Le Dr Jimmy Mohamed attire l'attention sur la contamination généralisée du thon en boîte par le mercure, un métal lourd aux implications inquiétantes pour le système nerveux et le développement fœtal.
Si le thon en boîte est fréquemment utilisé dans des salades, sandwichs ou en tant que source de protéines rapide et économique, la réalité de sa sécurité alimentaire mérite d'être examinée. Le médecin souligne que selon ses observations, toutes les boîtes de thon contiennent un certain niveau de mercure.
Les risques du mercure dans le thon
Mais pourquoi ce poisson est-il si contaminé ? La réponse réside dans la chaîne alimentaire aquatique. Des rejets industriels se transforment en méthylmercure, un dérivé particulièrement toxique facilement assimilable. Le thon, en tant que prédateur, ingère d'autres poissons déjà infectés, ce qui entraîne un phénomène de bioaccumulation et de bioamplification.
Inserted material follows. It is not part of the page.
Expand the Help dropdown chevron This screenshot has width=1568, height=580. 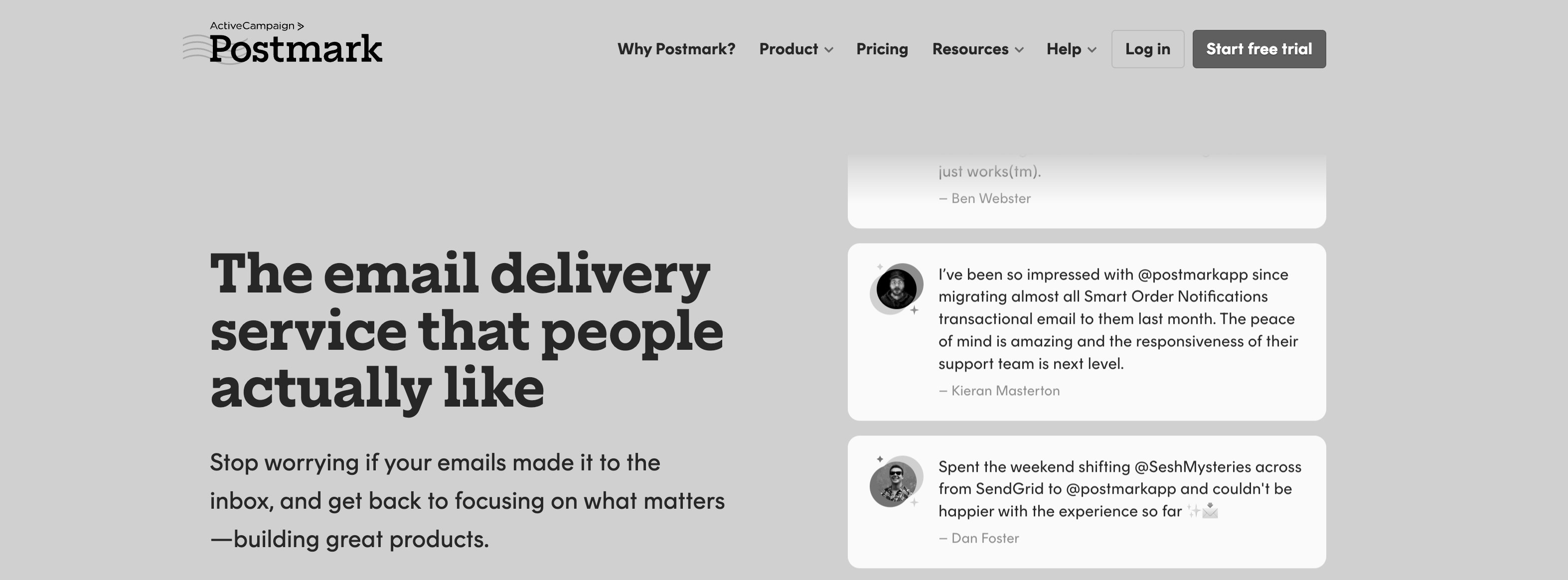click(1092, 50)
Par conséquent, la concentration de mercure dans le thon s'avère supérieure à celle des espèces marines plus petites, représentant un risque particulier pour certaines populations, notamment les femmes enceintes et les enfants.
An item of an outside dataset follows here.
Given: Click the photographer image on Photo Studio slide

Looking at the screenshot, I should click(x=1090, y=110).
Cela dit, le Dr Mohamed apporte une nuance : "Il ne s’agit pas d’interdire le thon ou le saumon. Les recommandations sont de consommer du poisson deux fois par semaine, en variant les espèces. Il est préférable d’opter pour des poissons comme le cabillaud, le colin, ou encore les sardines, qui présentent des niveaux de contamination moindres." Au restaurant japonais, il est tout à fait acceptable de choisir des alternatives telles que riz, soupe miso ou crevettes au lieu du thon.
Les chiffres alarmants sur le mercure
Des études menées par les ONG Bloom et Foodwatch ont révélé que sur 148 échantillons de thon en Europe, 100 % étaient contaminés par du mercure, et 57 % dépassaient le seuil de 0,3 mg/kg. Près de 10 % de ces échantillons excédaient même 1 mg/kg, correspondant à la limite maximale établie par la législation européenne 2023/915. Bien que toutes ces boîtes soient contaminées, toutes ne sont pas pour autant illégales, ce qui soulève des questions sur l'efficacité des normes de sécurité et la protection des consommateurs.